**Exercise**: Transcribe the records that follow. Keep every word exactly, and drop the pictures.

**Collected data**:

┄┄┄┄┄┄┄┄┄┄

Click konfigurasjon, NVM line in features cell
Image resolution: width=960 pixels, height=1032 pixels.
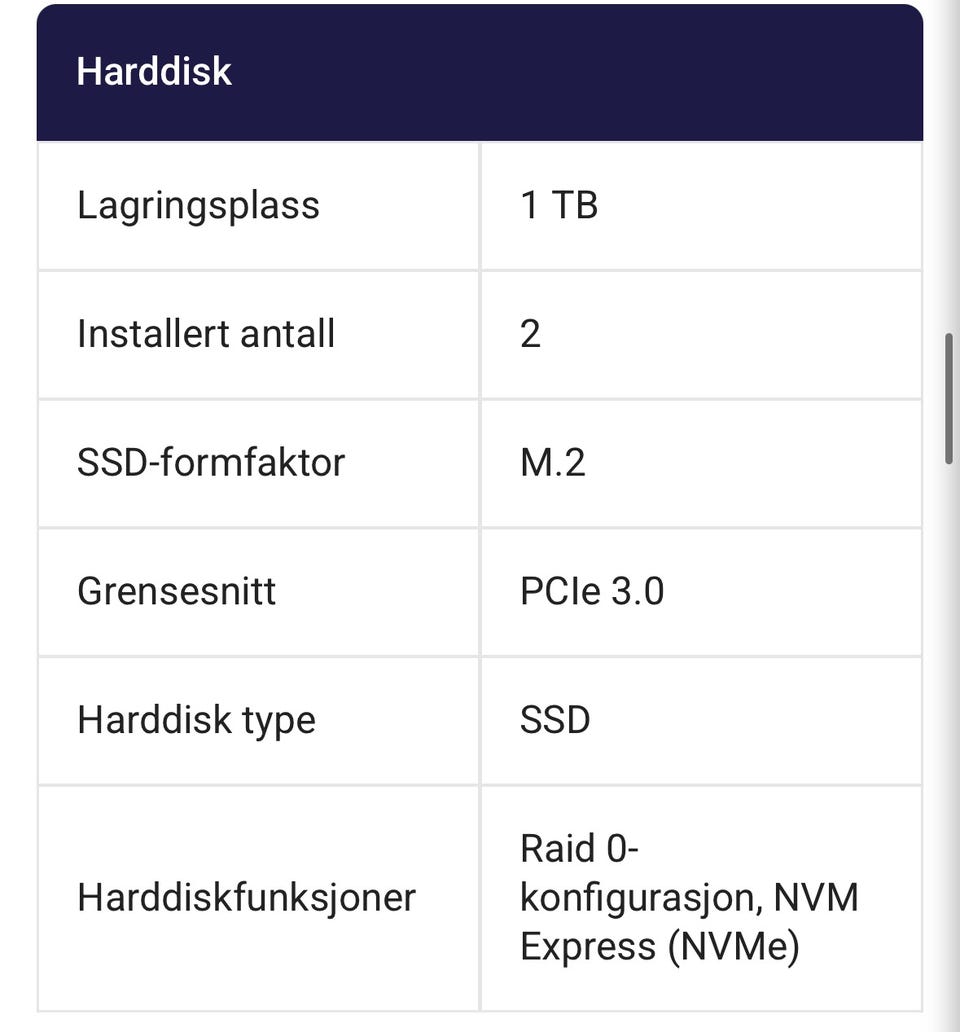point(690,897)
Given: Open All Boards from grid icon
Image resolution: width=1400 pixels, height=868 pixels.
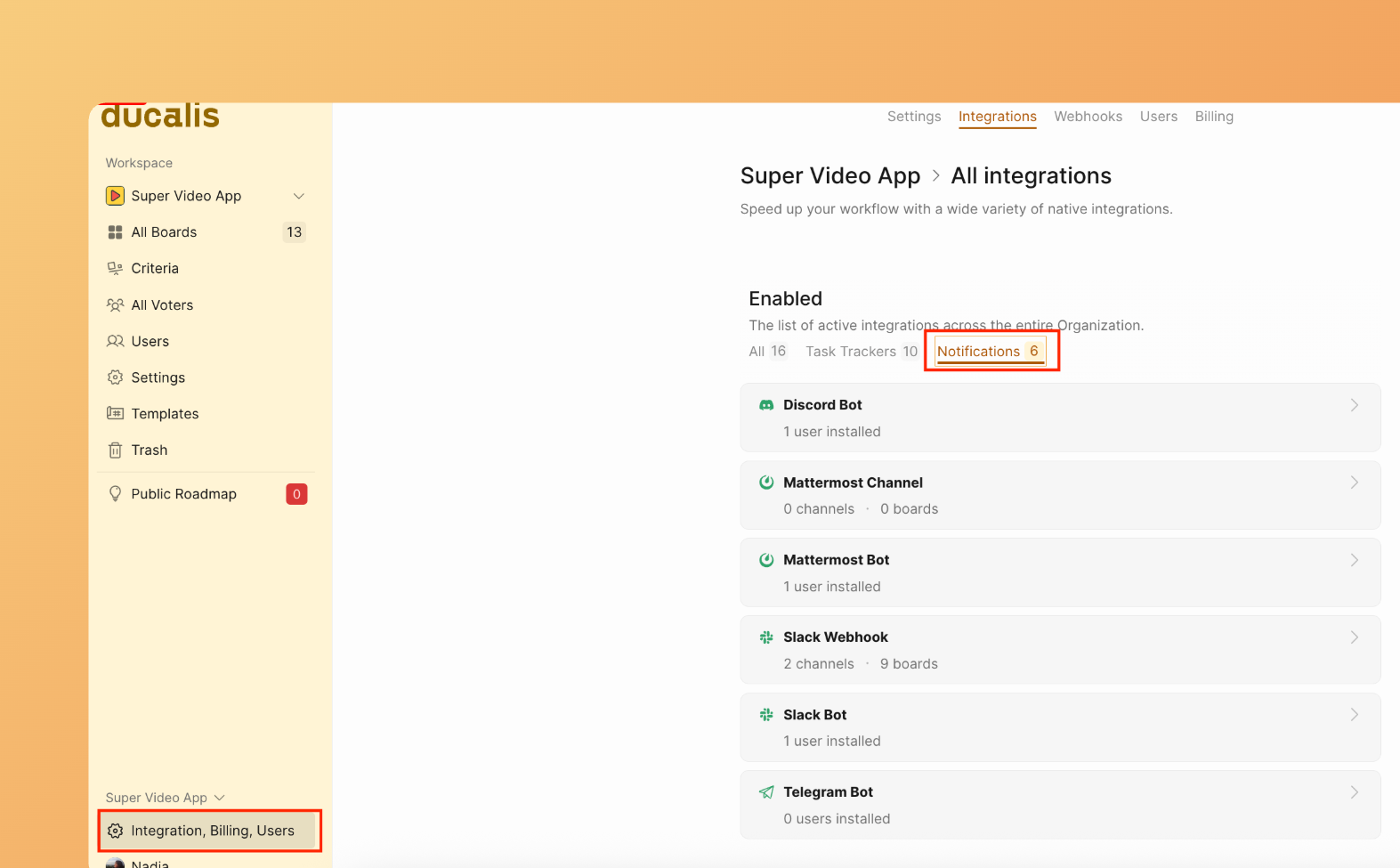Looking at the screenshot, I should coord(115,232).
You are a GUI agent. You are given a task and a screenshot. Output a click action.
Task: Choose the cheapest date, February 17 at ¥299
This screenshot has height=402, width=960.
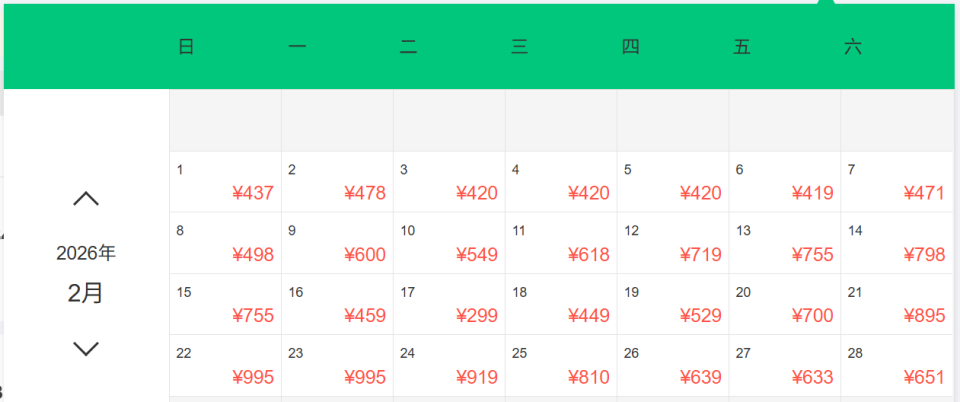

┄┄┄┄┄┄┄┄┄┄

**Task solution**:
Click konfigurasjon, NVM line in features cell
Image resolution: width=960 pixels, height=1032 pixels.
point(690,897)
Given: Open All Boards from grid icon
Image resolution: width=1400 pixels, height=868 pixels.
Looking at the screenshot, I should coord(115,232).
You are a GUI agent. You are given a task and a screenshot. Output a click action.
Task: Choose the cheapest date, February 17 at ¥299
This screenshot has height=402, width=960.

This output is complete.